**DATA LISTING**

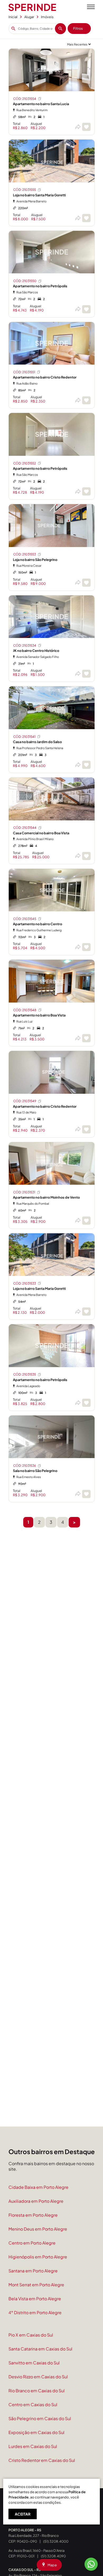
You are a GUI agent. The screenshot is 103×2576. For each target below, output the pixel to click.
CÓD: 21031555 (24, 190)
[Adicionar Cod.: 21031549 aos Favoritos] (86, 1129)
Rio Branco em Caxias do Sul (36, 2390)
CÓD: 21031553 (24, 554)
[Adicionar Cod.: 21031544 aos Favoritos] (86, 856)
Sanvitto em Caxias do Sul (34, 2362)
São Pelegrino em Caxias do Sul (39, 2418)
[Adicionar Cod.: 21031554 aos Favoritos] (86, 127)
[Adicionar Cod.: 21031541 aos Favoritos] (86, 765)
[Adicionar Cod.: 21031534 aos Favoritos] (86, 674)
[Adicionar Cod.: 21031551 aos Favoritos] (86, 400)
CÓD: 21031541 (24, 737)
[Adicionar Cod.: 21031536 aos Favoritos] (86, 1494)
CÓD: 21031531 (24, 1192)
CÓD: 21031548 (24, 1010)
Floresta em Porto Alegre (33, 2215)
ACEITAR (22, 2514)
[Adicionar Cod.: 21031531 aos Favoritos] (86, 1221)
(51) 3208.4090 (53, 2556)
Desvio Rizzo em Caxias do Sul (38, 2376)
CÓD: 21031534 (24, 645)
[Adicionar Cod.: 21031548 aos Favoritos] (86, 1038)
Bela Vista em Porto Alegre (34, 2298)
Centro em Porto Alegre (31, 2243)
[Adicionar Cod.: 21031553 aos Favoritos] (86, 583)
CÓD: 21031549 (24, 1101)
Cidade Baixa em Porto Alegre (38, 2187)
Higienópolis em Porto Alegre (37, 2257)
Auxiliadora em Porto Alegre (35, 2201)
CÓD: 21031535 (24, 1374)
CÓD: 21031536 (24, 1466)
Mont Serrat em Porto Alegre (36, 2284)
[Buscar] (60, 28)
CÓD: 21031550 (24, 281)
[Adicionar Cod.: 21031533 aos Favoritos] (86, 1311)
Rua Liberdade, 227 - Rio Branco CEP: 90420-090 (33, 2536)
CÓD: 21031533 (24, 1283)
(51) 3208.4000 (55, 2541)
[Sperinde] (32, 7)
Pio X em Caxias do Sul (30, 2335)
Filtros (78, 28)
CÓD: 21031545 (24, 919)
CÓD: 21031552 (24, 463)
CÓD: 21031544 (24, 828)
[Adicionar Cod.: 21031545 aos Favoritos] (86, 947)
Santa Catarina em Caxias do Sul (40, 2349)
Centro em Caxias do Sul (32, 2404)
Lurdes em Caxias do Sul (32, 2446)
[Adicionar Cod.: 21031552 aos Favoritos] (86, 491)
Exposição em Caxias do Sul (36, 2432)
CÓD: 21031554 (24, 99)
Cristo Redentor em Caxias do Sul (41, 2460)
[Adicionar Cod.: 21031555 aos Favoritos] (86, 218)
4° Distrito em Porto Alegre (35, 2312)
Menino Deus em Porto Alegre (37, 2229)
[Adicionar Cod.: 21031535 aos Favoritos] (86, 1403)
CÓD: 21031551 (24, 372)
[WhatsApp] (91, 2564)
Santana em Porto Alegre (33, 2270)
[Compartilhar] (77, 127)
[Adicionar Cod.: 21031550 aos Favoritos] (86, 309)
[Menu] (91, 7)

**REQUIRED ACTION**
The exact lines of the material above starting at the one that contains "CÓD: 21031548 (24, 1010)" and ending at the one that contains "[Adicionar Cod.: 21031533" are what to retype; leave out everything else.

**RESULT BELOW**
CÓD: 21031548 (24, 1010)
Floresta em Porto Alegre (33, 2215)
ACEITAR (22, 2514)
[Adicionar Cod.: 21031531 aos Favoritos] (86, 1221)
(51) 3208.4090 (53, 2556)
Desvio Rizzo em Caxias do Sul (38, 2376)
CÓD: 21031534 (24, 645)
[Adicionar Cod.: 21031548 aos Favoritos] (86, 1038)
Bela Vista em Porto Alegre (34, 2298)
Centro em Porto Alegre (31, 2243)
[Adicionar Cod.: 21031553 aos Favoritos] (86, 583)
CÓD: 21031549 (24, 1101)
Cidade Baixa em Porto Alegre (38, 2187)
Higienópolis em Porto Alegre (37, 2257)
Auxiliadora em Porto Alegre (35, 2201)
CÓD: 21031535 (24, 1374)
CÓD: 21031536 (24, 1466)
Mont Serrat em Porto Alegre (36, 2284)
[Buscar] (60, 28)
CÓD: 21031550 (24, 281)
[Adicionar Cod.: 21031533 aos Favoritos] (86, 1311)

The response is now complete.